MECHANISM OF BENZENE LOSS FROM TP'RH(H)(PH)(CN-NEOPENTYL) IN THE PRESENCE OF NEOPENTYL ISOCYANIDE - EVIDENCE FOR AN ASSOCIATIVELY INDUCED REDUCTIVE ELIMINATION

Thermolysis of Tp'Rh(H)(Ph)(CN-neopentyl) (1) (Tp' = hydrotris(3,5-dimethylpyrazolyl)borate) in benzene in the presence of added isocyanide gives Tp'Rh(CN-neopentyl)2 (2). The rate of reaction increases with increasing isocyanide concentration, but the dependence is nonlinear and approaches zero order at high isocyanide concentrations.
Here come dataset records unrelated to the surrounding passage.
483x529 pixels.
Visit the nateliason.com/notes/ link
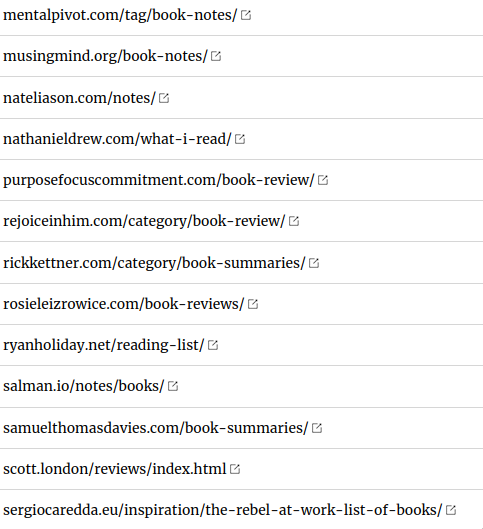[x=79, y=98]
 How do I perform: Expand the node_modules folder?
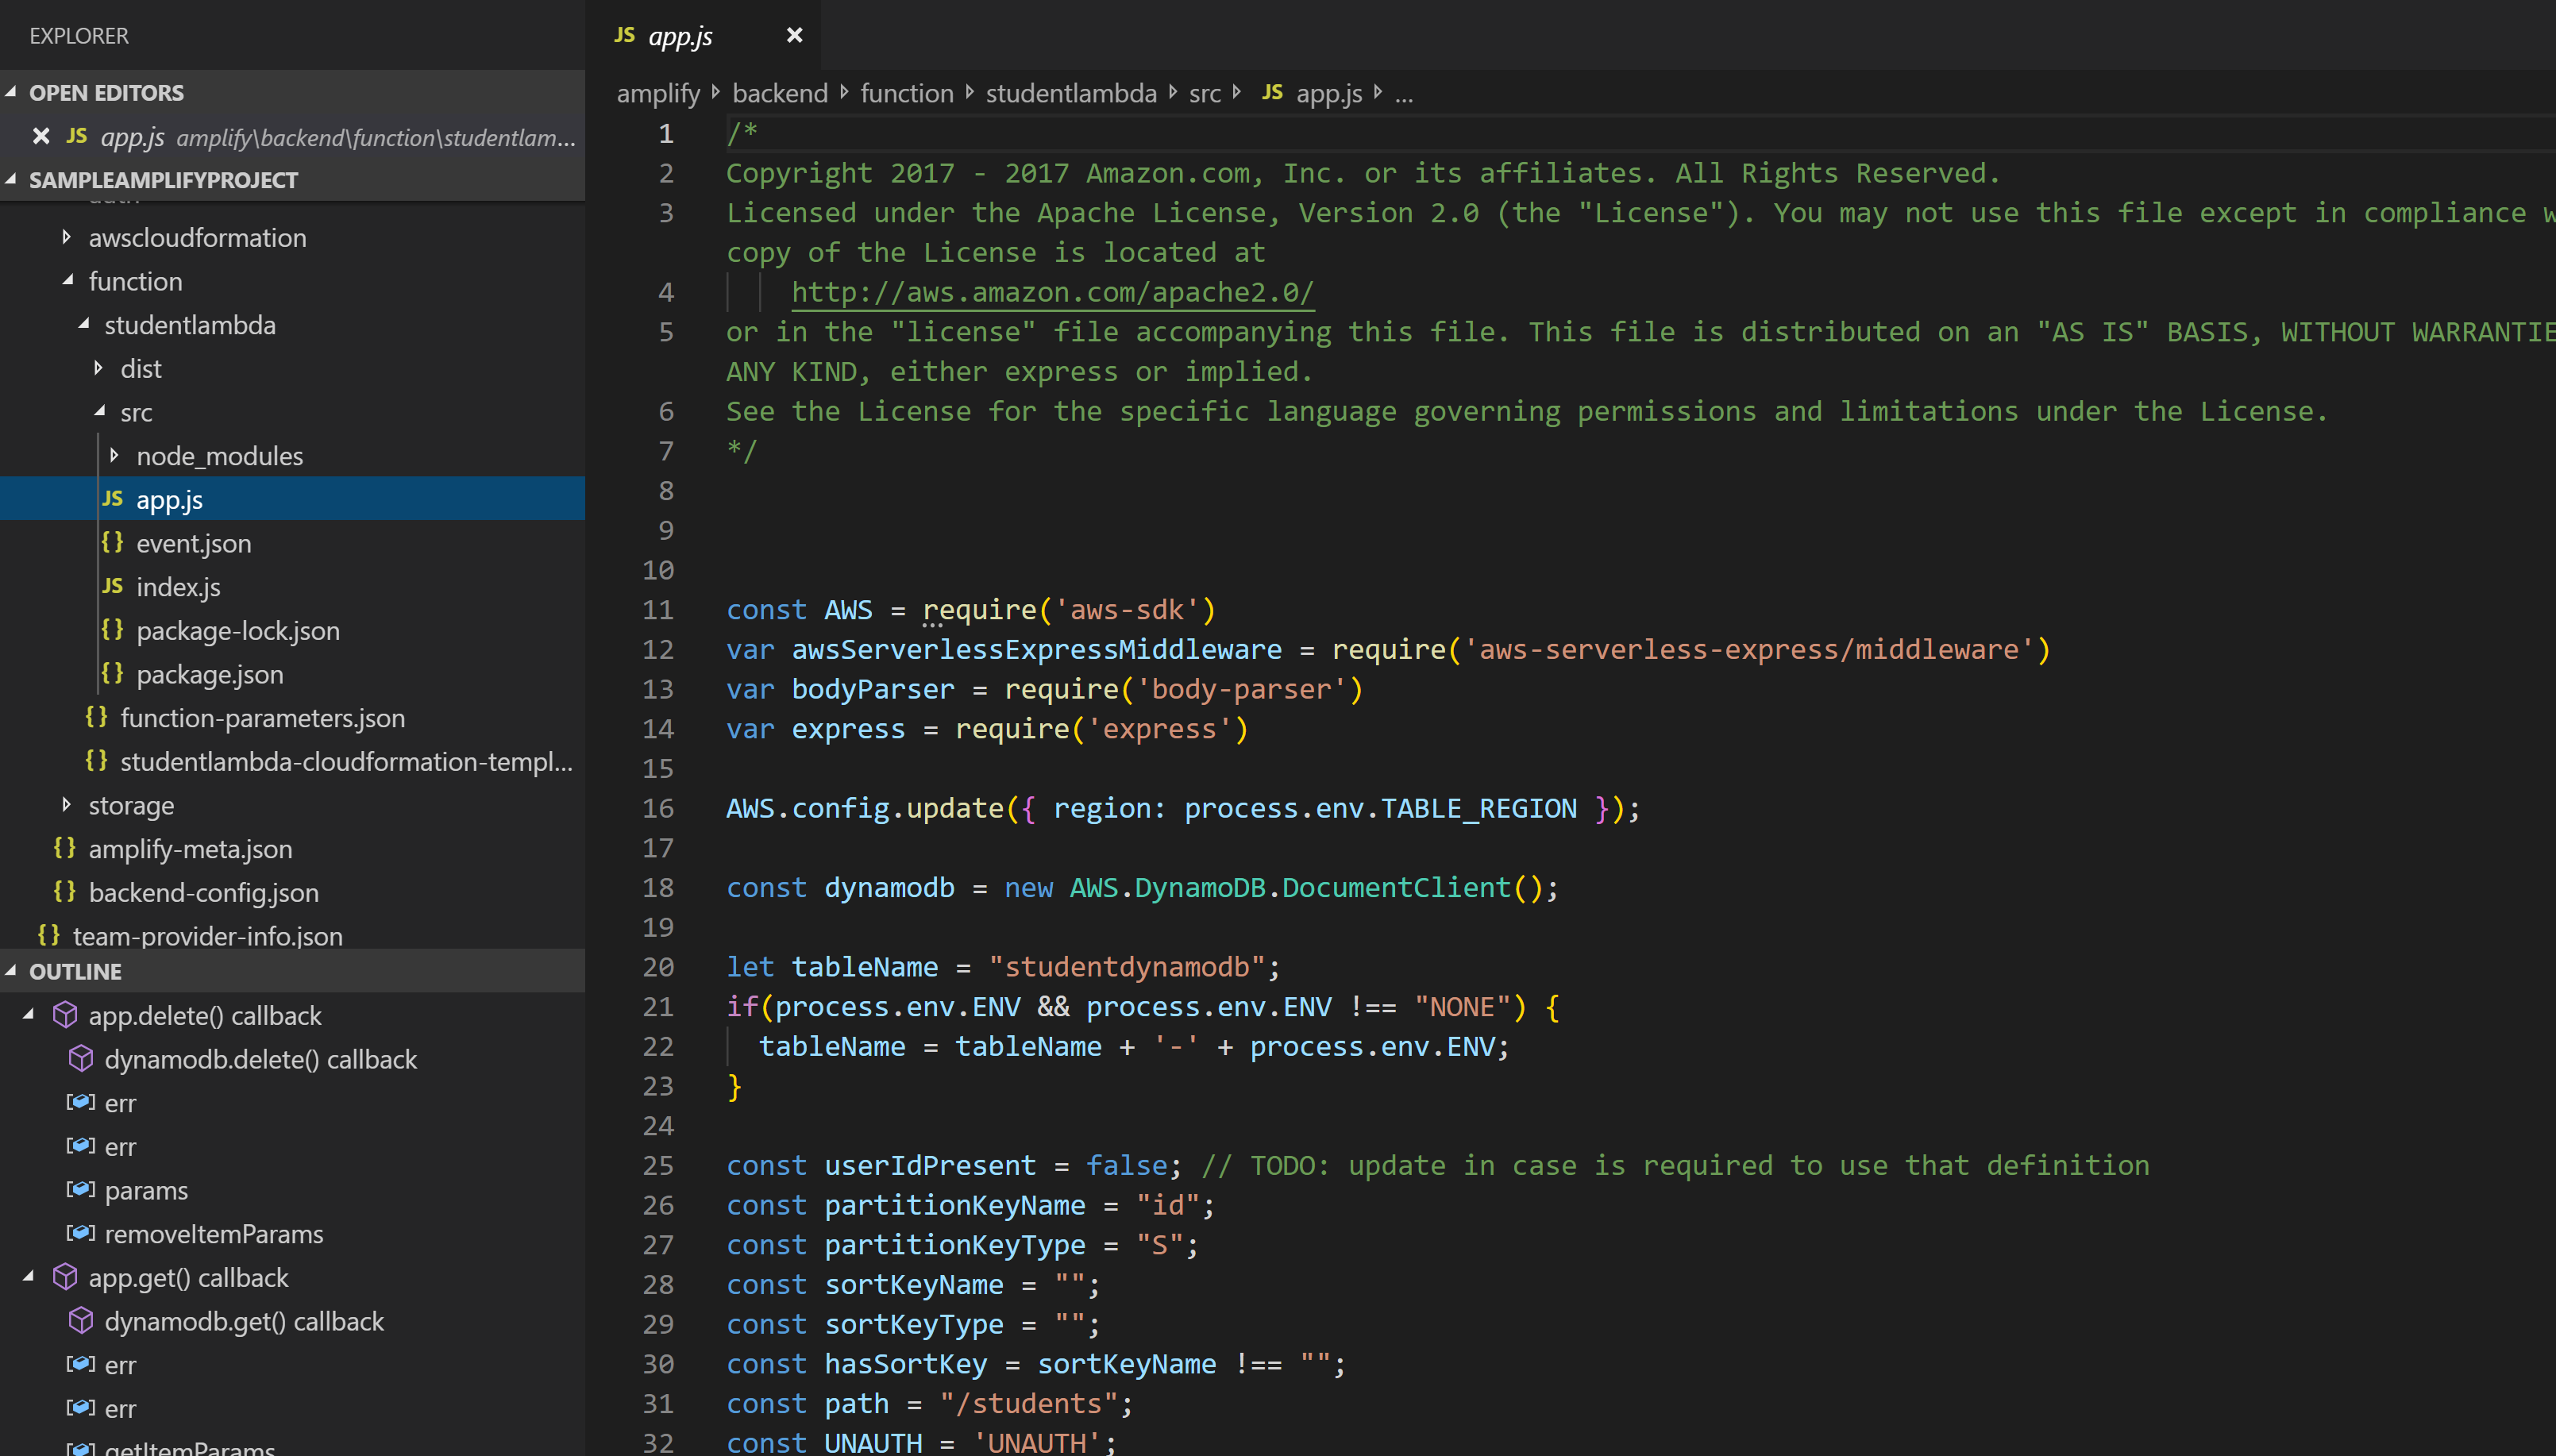115,455
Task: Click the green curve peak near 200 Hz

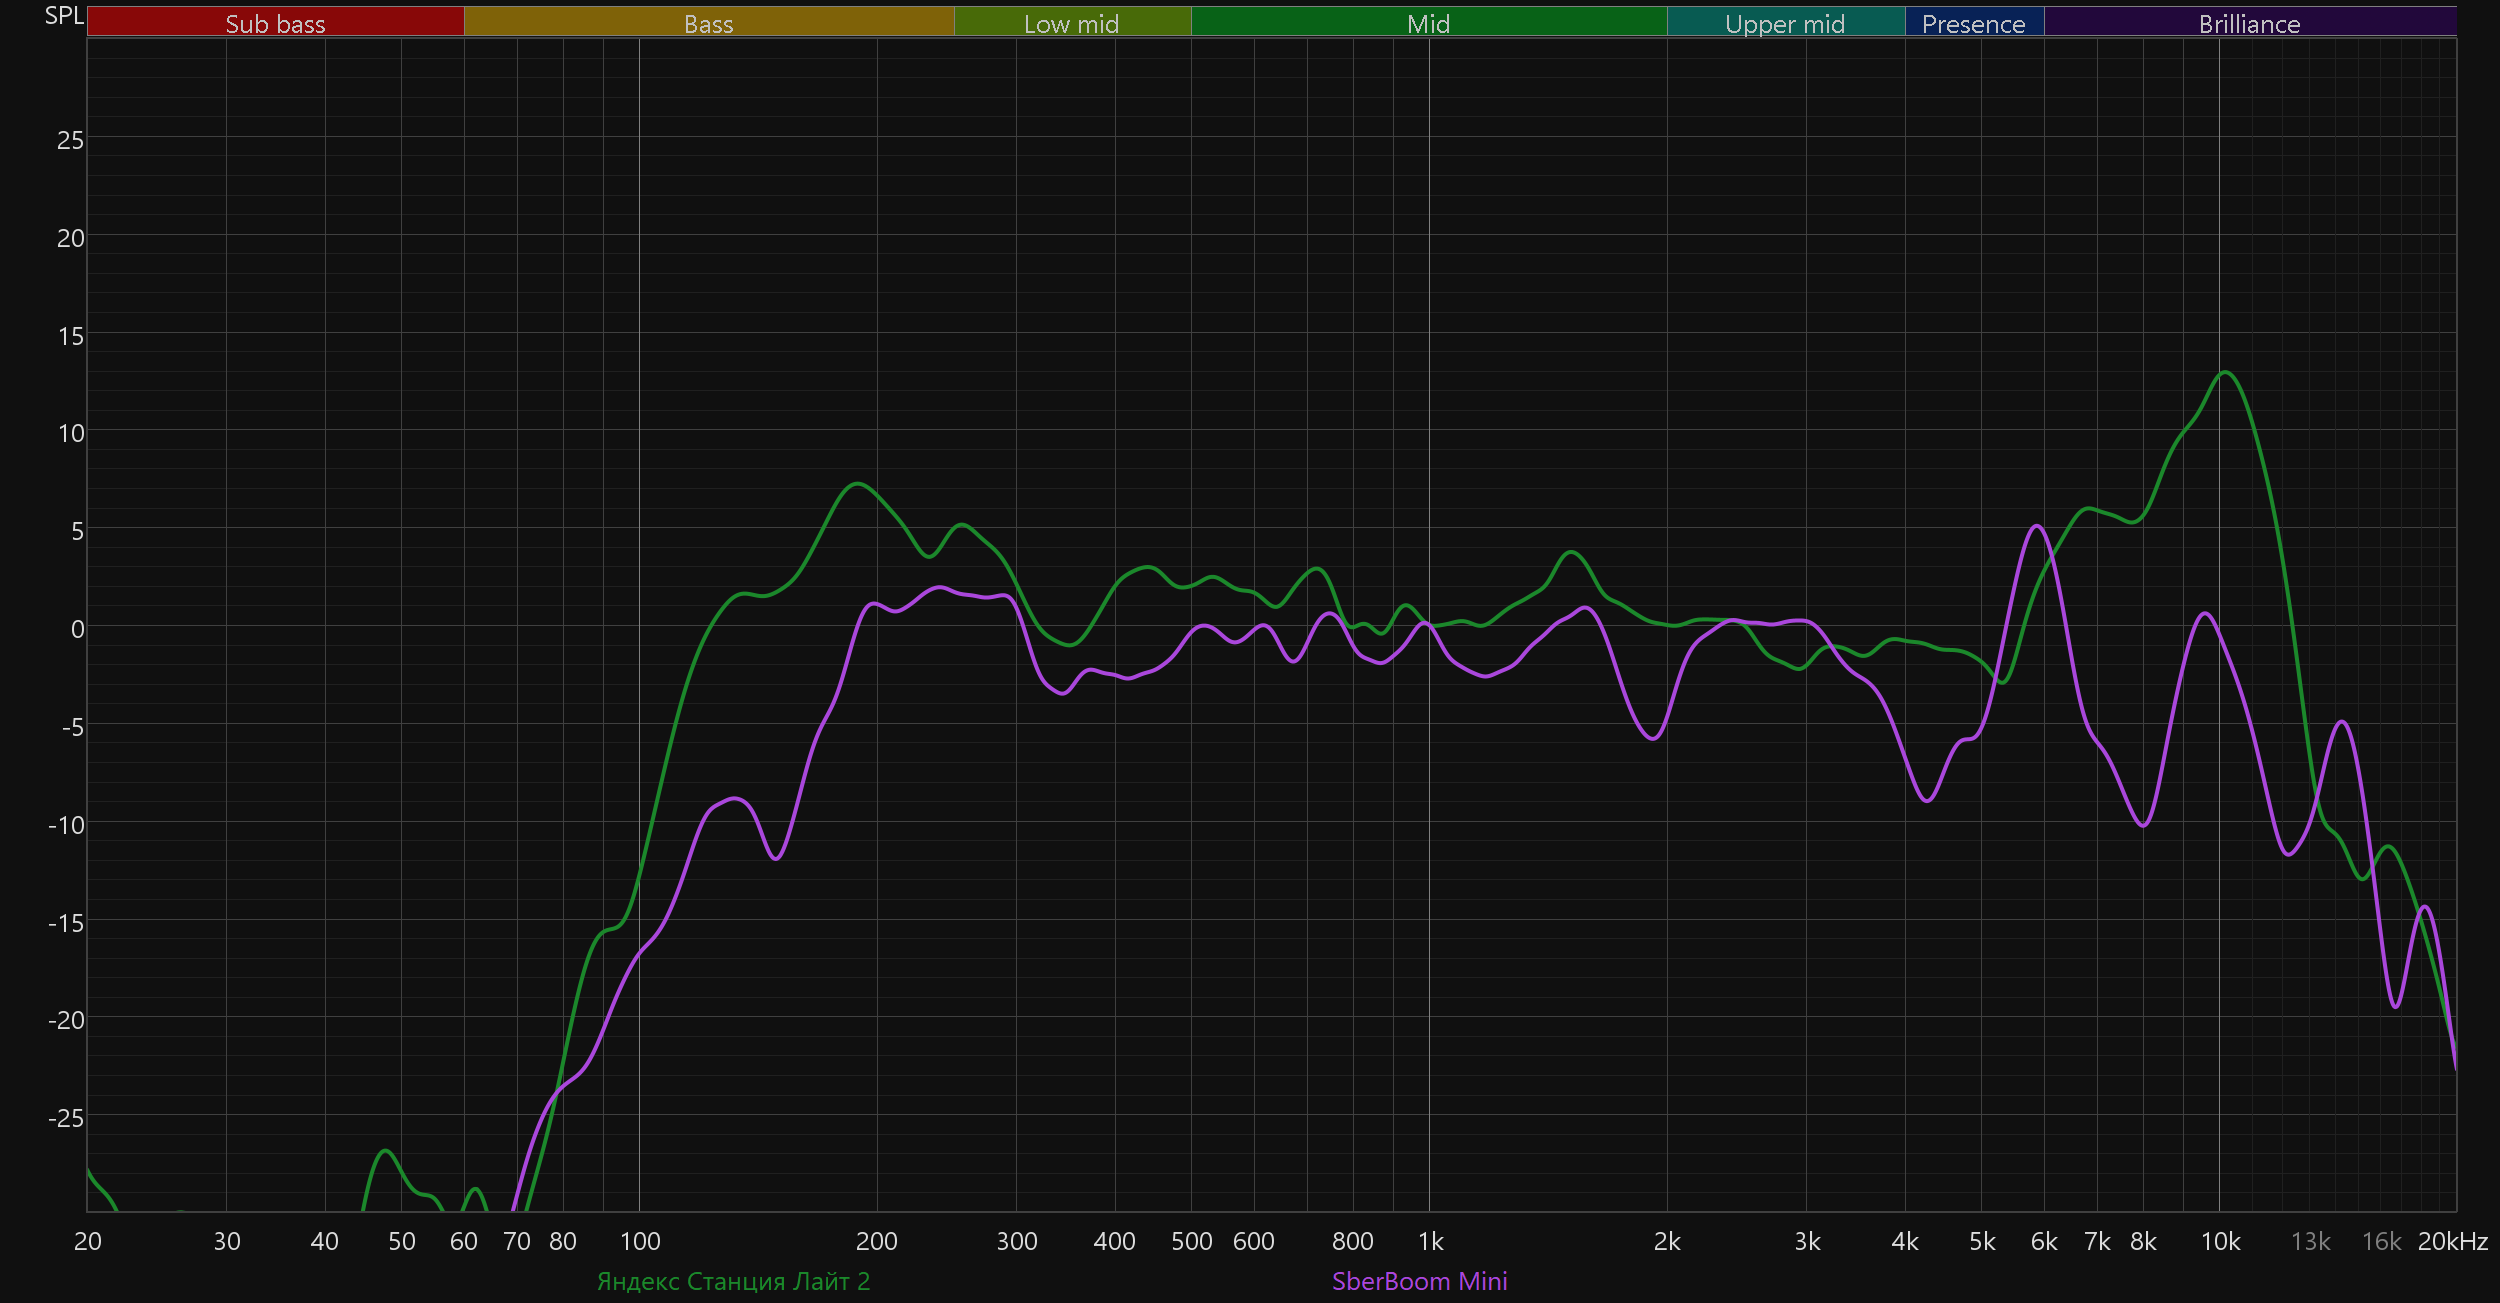Action: (857, 484)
When the reaction is conducted with Tp'Rh(D)(d5-Ph)(CN-neopentyl) in benzene-d6, an inverse kinetic isotope effect of 0.85 +/- 0.02 is observed. Measurement of the temperature dependence of the rate of the reaction at a single isocyanide concentration gives DELTA-H double dragger = 15.2 +/- 1.2 kcal/mol and DELTA-S double-dagger = -36 +/- 3 eu. Thermolysis of 1 in the presence of added 2,6-xyly] isocyanide shows no evidence for the formation of TpRh(H)(Ph)(2,6-xylyl isocyanide) (3). Thermolysis of isotopically labeled Tp'Rh(H)(d5-Ph)(CN-neopentyl) at 60-degrees-C in either THF-d8 or toluene-d8 results in intramolecular migration of the metal hydride into all of the phenyl proton positions at the same time and rate. A mechanism is proposed to account for all of the above observations which involves initial reductive elimination of benzene from 1 to give an eta-2-benzene intermediate in which the rhodium atom can migrate around the benzene ring. Subsequent associative exchange of isocyanide for benzene occurs in a second step.